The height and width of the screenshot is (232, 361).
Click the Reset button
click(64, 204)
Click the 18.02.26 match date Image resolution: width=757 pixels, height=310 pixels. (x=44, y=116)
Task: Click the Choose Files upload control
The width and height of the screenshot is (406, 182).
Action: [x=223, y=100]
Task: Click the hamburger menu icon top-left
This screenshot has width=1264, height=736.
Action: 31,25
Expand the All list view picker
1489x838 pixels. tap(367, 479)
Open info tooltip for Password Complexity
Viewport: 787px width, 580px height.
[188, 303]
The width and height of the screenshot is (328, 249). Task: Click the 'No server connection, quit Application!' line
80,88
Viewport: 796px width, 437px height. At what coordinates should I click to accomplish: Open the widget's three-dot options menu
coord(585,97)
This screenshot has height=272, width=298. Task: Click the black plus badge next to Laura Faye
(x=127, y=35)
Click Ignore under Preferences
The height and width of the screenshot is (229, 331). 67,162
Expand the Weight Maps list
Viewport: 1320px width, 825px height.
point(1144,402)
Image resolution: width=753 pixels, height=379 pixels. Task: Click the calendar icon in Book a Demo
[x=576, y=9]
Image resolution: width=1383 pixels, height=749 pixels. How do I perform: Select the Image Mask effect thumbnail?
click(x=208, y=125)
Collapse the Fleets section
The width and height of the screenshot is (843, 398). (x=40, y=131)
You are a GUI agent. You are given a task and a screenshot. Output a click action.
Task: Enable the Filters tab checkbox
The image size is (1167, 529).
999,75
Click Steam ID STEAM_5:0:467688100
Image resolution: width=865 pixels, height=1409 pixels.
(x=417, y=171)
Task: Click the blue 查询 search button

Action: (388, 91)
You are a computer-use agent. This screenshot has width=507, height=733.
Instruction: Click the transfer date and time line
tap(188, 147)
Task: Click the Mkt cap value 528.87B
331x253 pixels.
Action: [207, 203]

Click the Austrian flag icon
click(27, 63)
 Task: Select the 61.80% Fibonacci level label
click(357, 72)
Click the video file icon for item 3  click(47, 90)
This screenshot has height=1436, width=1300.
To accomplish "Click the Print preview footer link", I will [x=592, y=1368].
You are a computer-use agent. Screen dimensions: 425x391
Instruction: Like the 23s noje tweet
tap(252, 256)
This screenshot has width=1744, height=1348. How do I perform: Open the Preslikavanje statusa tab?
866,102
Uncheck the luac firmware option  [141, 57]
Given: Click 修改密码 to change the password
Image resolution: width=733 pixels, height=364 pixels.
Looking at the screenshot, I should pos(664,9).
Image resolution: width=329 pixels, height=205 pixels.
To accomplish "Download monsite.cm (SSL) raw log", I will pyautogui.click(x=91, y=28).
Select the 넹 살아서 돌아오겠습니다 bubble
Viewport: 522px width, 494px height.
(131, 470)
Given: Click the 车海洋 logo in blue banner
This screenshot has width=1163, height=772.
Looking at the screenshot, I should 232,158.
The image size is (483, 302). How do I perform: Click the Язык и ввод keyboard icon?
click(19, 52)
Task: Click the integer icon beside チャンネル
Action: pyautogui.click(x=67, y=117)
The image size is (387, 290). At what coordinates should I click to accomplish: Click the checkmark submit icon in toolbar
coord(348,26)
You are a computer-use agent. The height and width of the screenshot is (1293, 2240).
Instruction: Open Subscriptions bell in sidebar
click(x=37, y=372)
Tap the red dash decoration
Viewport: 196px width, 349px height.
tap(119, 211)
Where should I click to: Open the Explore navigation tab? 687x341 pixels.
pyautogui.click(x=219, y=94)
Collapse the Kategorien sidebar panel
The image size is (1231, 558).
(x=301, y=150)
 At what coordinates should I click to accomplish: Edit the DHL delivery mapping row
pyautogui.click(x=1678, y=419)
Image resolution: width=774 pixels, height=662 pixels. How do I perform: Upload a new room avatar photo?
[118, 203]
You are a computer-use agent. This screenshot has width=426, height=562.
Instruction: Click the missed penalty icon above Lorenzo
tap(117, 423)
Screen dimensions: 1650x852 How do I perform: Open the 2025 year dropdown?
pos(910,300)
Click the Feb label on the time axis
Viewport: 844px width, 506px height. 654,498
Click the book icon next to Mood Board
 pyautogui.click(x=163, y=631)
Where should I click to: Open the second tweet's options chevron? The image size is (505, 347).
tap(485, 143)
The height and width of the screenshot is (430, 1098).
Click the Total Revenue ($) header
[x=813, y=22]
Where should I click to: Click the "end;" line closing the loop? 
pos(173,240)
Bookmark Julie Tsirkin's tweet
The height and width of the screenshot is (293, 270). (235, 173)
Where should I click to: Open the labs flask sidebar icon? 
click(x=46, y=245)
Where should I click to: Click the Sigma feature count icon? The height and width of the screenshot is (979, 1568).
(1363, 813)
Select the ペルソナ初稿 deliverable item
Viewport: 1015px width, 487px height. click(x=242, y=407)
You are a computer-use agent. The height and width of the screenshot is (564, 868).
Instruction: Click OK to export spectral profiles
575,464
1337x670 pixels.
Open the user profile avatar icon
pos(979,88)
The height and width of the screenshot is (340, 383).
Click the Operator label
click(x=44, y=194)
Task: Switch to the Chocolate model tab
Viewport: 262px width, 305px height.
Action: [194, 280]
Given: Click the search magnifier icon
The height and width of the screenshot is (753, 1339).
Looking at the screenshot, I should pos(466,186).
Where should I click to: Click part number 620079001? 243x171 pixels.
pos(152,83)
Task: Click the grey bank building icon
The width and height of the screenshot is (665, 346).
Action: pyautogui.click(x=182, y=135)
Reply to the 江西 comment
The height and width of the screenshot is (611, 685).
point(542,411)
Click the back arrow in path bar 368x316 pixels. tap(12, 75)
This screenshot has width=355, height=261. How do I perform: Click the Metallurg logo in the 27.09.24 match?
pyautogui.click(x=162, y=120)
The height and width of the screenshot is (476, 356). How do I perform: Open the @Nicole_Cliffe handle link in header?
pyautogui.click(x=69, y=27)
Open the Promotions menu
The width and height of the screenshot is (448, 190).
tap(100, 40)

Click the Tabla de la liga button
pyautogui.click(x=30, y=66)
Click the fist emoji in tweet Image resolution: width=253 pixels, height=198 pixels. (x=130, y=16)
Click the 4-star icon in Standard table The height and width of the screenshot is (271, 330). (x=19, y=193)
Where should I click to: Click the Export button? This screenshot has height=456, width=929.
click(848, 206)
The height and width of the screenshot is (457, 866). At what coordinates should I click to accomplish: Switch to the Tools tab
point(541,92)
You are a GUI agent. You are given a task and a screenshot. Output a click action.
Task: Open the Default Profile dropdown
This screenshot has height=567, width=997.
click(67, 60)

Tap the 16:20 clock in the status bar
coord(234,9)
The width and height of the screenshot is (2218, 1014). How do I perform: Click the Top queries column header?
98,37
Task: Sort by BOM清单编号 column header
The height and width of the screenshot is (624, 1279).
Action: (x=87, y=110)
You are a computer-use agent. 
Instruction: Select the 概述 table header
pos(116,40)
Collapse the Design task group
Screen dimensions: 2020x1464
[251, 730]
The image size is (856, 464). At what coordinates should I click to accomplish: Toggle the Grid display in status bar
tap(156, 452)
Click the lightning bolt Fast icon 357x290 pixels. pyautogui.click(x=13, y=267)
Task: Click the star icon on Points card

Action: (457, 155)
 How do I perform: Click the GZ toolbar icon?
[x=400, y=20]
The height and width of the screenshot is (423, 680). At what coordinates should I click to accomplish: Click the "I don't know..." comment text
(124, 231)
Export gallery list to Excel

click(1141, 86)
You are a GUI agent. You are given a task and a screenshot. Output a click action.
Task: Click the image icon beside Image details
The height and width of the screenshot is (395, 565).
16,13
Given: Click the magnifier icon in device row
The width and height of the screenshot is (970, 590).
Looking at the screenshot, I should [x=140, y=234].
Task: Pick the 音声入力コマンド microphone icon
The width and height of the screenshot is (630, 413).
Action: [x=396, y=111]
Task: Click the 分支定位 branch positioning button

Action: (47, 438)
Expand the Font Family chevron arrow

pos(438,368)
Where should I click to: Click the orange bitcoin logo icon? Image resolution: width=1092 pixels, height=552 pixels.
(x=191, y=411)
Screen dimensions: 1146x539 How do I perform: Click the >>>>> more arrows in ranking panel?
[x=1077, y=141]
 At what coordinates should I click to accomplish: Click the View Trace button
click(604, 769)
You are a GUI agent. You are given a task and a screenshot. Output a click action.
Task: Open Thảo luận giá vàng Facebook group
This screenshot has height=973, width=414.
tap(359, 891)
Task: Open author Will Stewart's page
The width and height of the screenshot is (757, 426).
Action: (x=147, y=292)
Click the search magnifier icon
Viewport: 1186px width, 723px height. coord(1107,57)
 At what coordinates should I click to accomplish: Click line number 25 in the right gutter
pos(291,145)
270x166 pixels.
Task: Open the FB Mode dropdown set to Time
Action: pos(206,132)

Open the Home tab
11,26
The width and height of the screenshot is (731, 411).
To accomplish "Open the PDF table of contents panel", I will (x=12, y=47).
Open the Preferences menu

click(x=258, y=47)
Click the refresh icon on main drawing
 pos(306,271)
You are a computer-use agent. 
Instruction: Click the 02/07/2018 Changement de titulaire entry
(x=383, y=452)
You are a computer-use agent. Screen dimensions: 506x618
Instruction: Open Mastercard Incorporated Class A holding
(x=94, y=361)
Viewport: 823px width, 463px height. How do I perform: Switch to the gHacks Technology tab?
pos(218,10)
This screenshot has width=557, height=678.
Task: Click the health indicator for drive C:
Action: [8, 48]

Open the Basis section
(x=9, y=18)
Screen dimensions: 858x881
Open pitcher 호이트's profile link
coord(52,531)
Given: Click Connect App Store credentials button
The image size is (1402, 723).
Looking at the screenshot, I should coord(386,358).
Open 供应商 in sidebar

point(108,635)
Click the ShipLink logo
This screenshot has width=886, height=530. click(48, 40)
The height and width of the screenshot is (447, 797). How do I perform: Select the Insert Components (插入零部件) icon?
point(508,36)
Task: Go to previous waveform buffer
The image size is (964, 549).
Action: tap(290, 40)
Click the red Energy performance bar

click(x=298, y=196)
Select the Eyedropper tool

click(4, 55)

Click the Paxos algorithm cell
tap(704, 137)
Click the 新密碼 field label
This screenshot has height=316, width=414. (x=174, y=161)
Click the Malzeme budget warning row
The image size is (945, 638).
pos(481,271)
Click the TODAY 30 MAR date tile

----------

Reproduce the material from the line with "Click the Feb label on the time axis" to the line with "(1363, 813)", renaming "icon" to "symbol" and leaving everything else unchanged.

> **OUTPUT OF THE TASK**
Click the Feb label on the time axis
Viewport: 844px width, 506px height. 654,498
Click the book symbol next to Mood Board
 pyautogui.click(x=163, y=631)
Where should I click to: Open the second tweet's options chevron? The image size is (505, 347).
tap(485, 143)
The height and width of the screenshot is (430, 1098).
Click the Total Revenue ($) header
[x=813, y=22]
Where should I click to: Click the "end;" line closing the loop? 
pos(173,240)
Bookmark Julie Tsirkin's tweet
The height and width of the screenshot is (293, 270). (235, 173)
Where should I click to: Open the labs flask sidebar symbol? 
click(x=46, y=245)
Where should I click to: Click the Sigma feature count symbol? The height and width of the screenshot is (979, 1568).
(1363, 813)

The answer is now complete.